_Aim of the task_
Please write out the data below verbatim, from the line with "Where should I click to: Click the title" up to and including the line with "(x=507, y=150)".

_Data rows_
════════════════════

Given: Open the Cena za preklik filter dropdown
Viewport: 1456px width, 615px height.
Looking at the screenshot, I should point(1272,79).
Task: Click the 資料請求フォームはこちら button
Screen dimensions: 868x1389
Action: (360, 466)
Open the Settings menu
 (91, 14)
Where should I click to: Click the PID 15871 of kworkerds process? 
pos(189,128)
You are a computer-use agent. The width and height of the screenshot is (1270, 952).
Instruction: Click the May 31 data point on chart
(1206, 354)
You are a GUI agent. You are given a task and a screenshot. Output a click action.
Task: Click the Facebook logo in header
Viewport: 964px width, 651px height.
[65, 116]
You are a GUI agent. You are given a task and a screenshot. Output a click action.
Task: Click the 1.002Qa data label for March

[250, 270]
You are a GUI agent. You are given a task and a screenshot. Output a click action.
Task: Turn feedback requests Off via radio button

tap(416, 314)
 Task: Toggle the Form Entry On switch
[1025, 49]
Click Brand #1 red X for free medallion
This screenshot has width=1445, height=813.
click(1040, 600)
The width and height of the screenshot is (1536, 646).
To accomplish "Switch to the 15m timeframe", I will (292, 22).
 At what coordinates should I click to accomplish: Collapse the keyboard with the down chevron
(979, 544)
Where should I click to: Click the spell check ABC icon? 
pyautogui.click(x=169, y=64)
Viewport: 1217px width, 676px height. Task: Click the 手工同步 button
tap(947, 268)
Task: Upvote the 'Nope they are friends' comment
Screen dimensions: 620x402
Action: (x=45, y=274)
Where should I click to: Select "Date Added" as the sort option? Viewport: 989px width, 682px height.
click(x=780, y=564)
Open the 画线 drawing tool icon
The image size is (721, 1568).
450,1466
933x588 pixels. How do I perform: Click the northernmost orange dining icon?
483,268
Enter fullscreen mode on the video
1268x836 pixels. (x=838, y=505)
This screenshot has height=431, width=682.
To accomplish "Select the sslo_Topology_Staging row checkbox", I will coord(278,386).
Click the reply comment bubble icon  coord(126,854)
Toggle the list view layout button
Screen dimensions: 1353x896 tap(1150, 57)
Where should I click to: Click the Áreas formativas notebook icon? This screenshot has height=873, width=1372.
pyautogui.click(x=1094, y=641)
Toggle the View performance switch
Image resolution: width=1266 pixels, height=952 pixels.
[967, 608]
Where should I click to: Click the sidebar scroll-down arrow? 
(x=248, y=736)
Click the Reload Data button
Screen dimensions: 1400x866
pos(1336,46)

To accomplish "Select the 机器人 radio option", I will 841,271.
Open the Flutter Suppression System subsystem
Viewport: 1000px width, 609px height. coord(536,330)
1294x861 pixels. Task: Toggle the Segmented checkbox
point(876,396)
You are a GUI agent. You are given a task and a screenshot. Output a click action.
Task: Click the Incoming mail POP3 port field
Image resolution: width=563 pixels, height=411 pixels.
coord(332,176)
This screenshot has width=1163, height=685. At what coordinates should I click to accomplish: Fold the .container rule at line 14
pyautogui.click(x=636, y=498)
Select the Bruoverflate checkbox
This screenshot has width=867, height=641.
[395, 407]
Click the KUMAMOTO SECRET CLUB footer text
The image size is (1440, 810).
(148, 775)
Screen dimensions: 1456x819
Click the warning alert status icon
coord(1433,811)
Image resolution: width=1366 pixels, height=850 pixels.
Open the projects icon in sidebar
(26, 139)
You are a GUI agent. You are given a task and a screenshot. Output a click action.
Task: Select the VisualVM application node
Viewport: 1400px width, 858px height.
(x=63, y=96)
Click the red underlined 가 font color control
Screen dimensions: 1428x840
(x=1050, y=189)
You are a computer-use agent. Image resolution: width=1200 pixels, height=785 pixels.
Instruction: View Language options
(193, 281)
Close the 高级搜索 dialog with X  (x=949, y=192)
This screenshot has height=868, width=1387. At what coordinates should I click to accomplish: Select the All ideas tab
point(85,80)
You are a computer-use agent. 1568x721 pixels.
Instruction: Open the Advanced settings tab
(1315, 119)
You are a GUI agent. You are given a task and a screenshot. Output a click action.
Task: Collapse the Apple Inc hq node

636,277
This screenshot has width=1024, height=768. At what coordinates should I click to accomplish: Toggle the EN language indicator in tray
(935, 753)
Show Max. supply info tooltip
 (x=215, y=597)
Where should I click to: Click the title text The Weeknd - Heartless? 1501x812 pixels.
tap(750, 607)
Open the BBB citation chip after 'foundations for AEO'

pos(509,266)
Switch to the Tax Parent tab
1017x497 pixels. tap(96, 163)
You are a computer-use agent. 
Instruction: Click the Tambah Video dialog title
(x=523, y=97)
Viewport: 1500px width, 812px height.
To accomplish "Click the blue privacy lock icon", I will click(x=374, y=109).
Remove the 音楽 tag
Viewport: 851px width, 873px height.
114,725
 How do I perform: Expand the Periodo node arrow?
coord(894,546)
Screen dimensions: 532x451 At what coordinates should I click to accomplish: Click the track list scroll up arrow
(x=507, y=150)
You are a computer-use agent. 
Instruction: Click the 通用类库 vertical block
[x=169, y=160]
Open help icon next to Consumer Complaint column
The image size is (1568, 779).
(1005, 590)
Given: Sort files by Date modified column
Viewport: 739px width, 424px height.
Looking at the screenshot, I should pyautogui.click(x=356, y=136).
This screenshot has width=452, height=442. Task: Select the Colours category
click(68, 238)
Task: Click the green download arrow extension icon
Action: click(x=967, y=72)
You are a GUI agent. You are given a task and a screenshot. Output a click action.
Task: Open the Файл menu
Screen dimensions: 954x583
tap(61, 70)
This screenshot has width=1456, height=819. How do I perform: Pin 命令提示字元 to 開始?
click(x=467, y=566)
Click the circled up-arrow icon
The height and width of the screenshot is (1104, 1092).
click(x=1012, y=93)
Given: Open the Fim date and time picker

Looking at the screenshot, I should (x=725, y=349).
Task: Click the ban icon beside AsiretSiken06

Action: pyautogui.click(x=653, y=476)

════════════════════

_Solution_
Where should I click to: Click the title text The Weeknd - Heartless? 1501x812 pixels.
tap(750, 607)
Open the BBB citation chip after 'foundations for AEO'

pos(509,266)
Switch to the Tax Parent tab
1017x497 pixels. tap(96, 163)
You are a computer-use agent. 
Instruction: Click the Tambah Video dialog title
(x=523, y=97)
Viewport: 1500px width, 812px height.
To accomplish "Click the blue privacy lock icon", I will click(x=374, y=109).
Remove the 音楽 tag
Viewport: 851px width, 873px height.
114,725
 How do I perform: Expand the Periodo node arrow?
coord(894,546)
Screen dimensions: 532x451 At what coordinates should I click to accomplish: Click the track list scroll up arrow
(x=507, y=150)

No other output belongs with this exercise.